Interferon-γ mediates neuronal killing of intracellular bacteria

Abstract

Neurons can be targets for microbes, which could kill the neurons. Just in reverse, we, in this study, report that bacteria can be killed when entering a neuron. Primary cultures of foetal mouse hippocampal neurons and a neuronal cell line derived from mouse hypothalamus were infected by Listeria monocytogenes. Treatment with interferon-γ (IFN-γ) did not affect bacterial uptake, but resulted in increased killing of intracellular bacteria, whereas the neuronal cell remained intact. The IFN-γ-mediated bacterial killing was mapped to the neuronal cytosol, before listerial actin tail formation. Treatment with IFN-γ induced phosphorylation of the transcription factor STAT-1 in neurons and IFN-γ-mediated listerial killing was not observed in STAT-1-/- neurons or neurons treated with IFN regulatory factor-1 antisense oligonucleotides.

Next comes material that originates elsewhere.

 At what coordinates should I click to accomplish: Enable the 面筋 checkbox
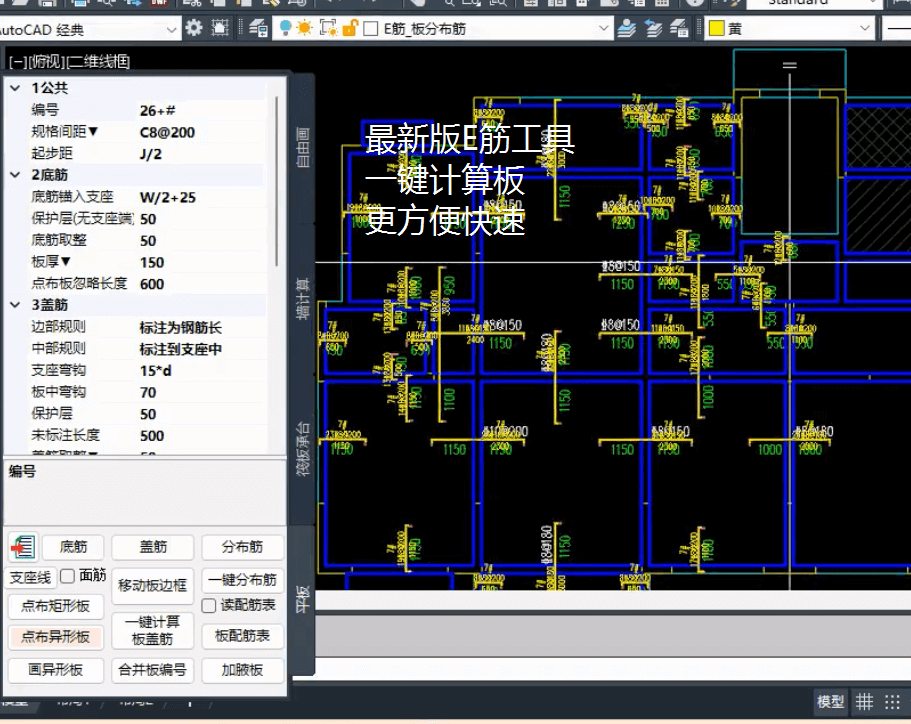coord(68,576)
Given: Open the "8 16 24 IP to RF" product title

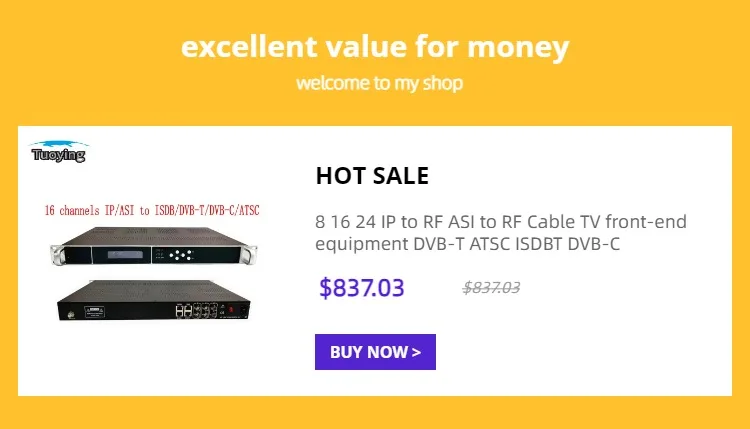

IFN-γ-treated neuronal cells showed increased levels of inducible nitric oxide synthase (iNOS) mRNA, and antisense iNOS oligonucleotides hampered the bacterial killing by neurons upon IFN-γ treatment. This novel neuronal function - i.e., that of a microbe killer - could play a crucial role in the control of infections in the immuno-privileged nervous system.